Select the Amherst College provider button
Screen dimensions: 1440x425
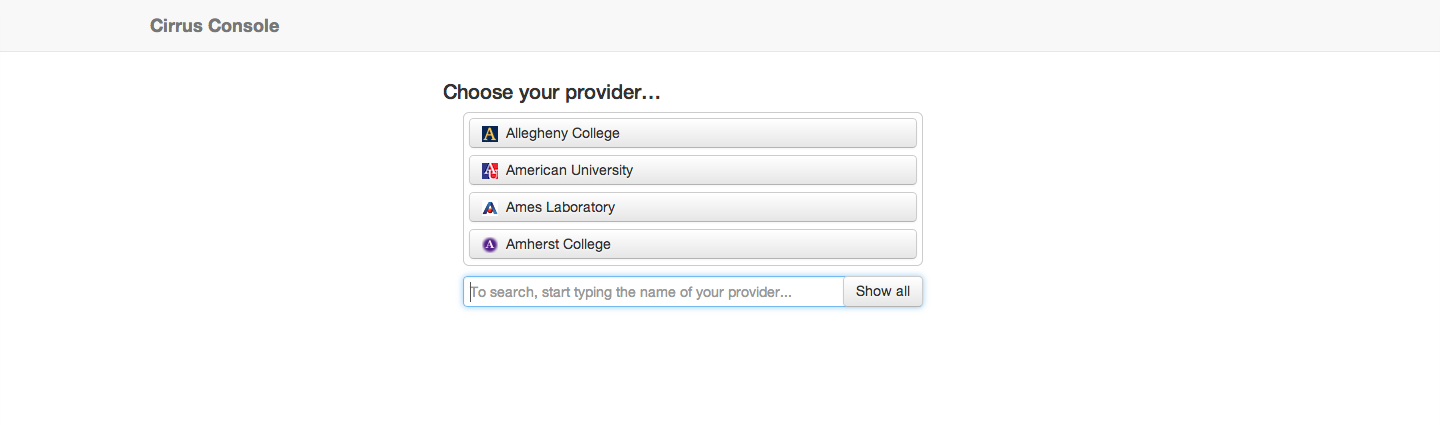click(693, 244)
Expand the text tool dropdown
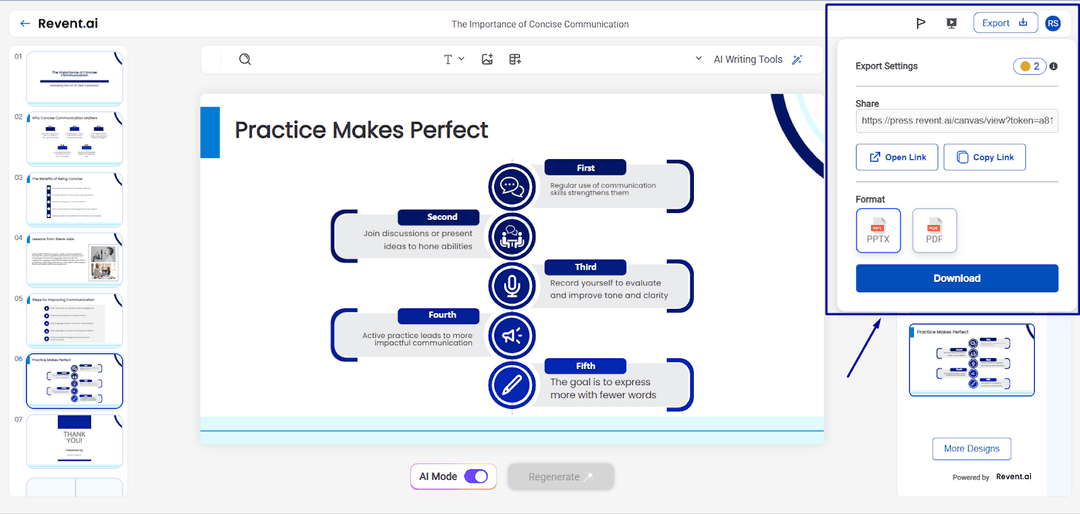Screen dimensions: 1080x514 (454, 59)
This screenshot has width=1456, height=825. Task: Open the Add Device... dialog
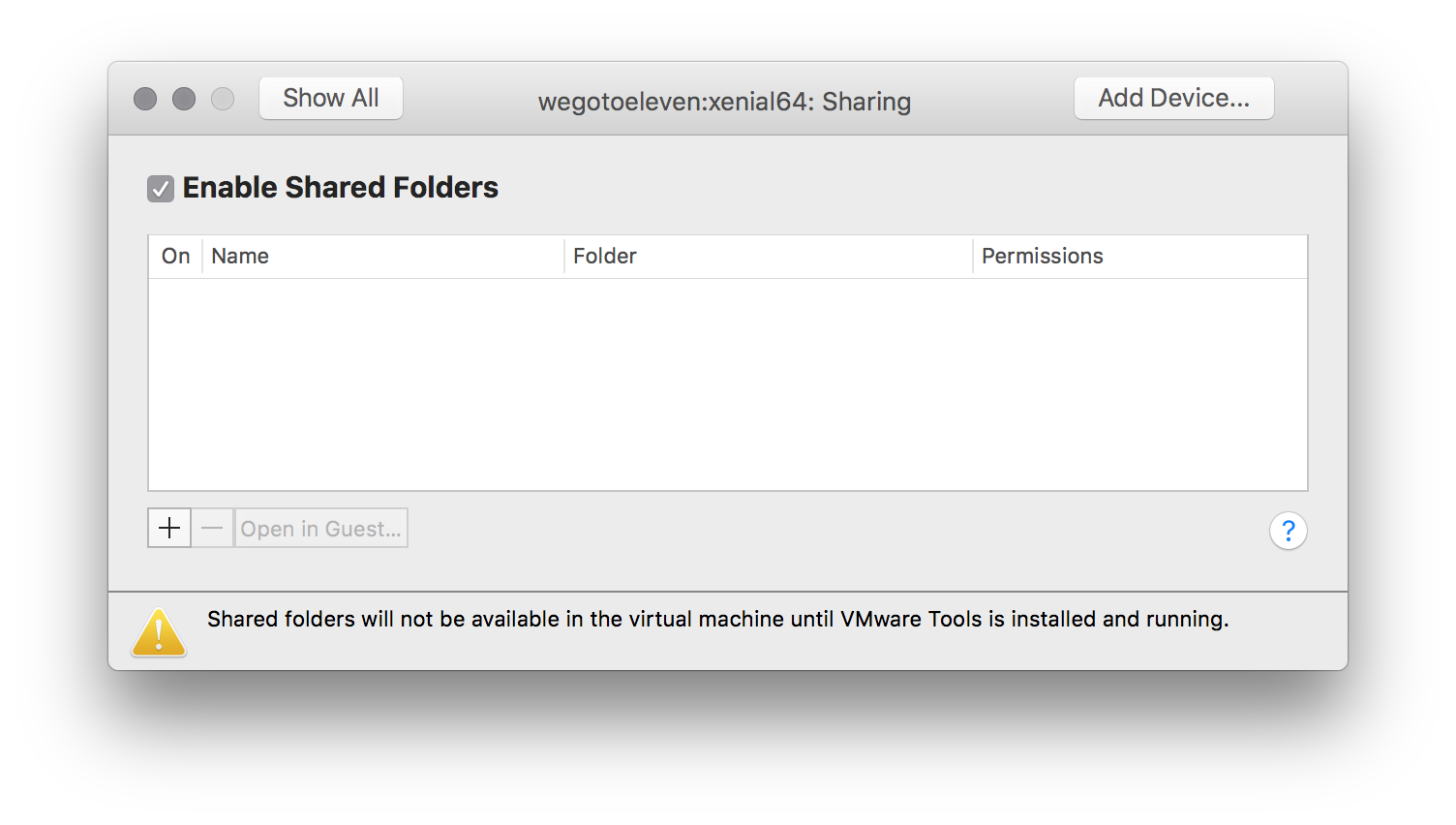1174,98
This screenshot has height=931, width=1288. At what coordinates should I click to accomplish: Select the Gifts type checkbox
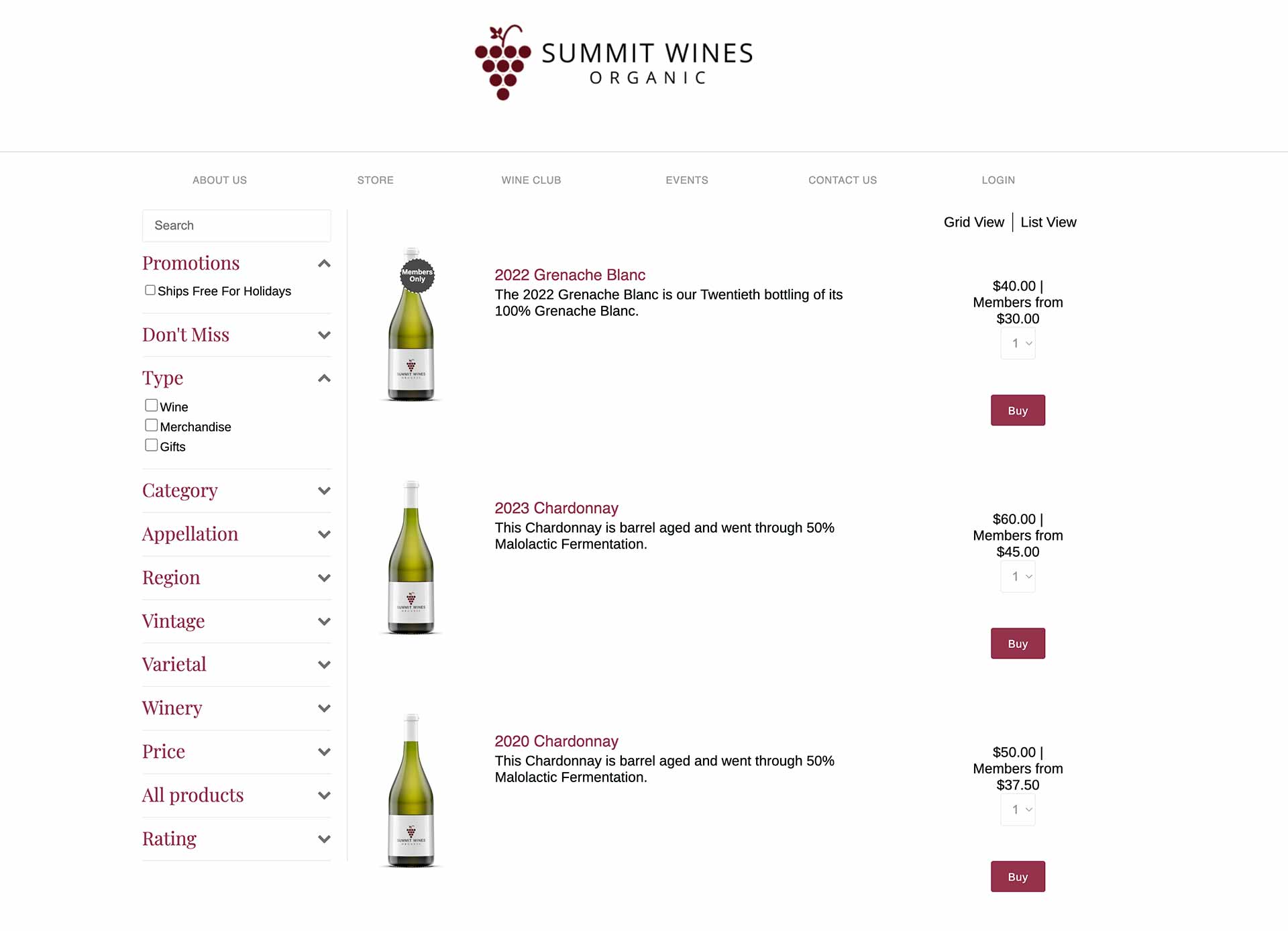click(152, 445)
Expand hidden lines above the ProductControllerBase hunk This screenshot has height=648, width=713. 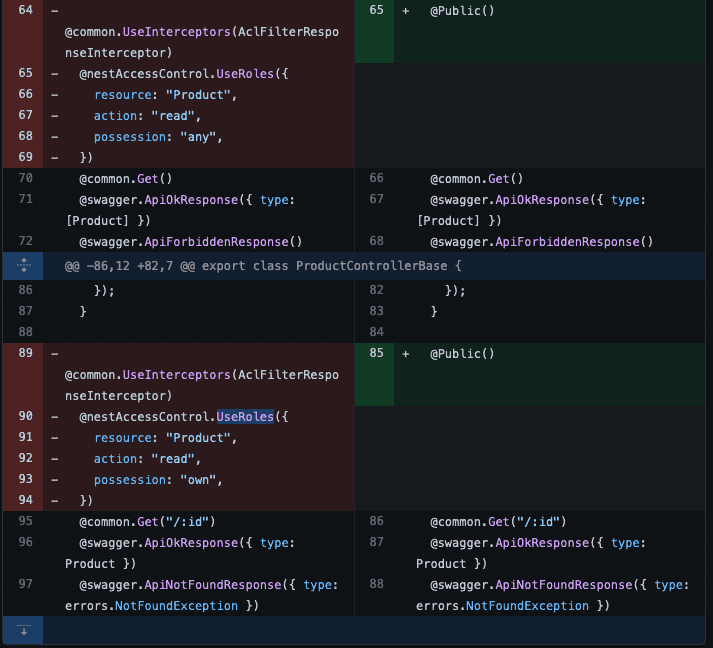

■ What is needed: Nothing but the lines from the line containing "Screen dimensions: 1440x425" through the last line of the material may be output, and they must be copied exactly, without pictures.

■ Answer section:
Screen dimensions: 1440x425
click(693, 244)
Expand the text tool dropdown
Screen dimensions: 1080x514 (454, 59)
This screenshot has width=1456, height=825. Task: Open the Add Device... dialog
1174,98
This screenshot has height=931, width=1288. At what coordinates should I click to accomplish: Select the Gifts type checkbox
click(152, 445)
Expand hidden lines above the ProductControllerBase hunk This screenshot has height=648, width=713. 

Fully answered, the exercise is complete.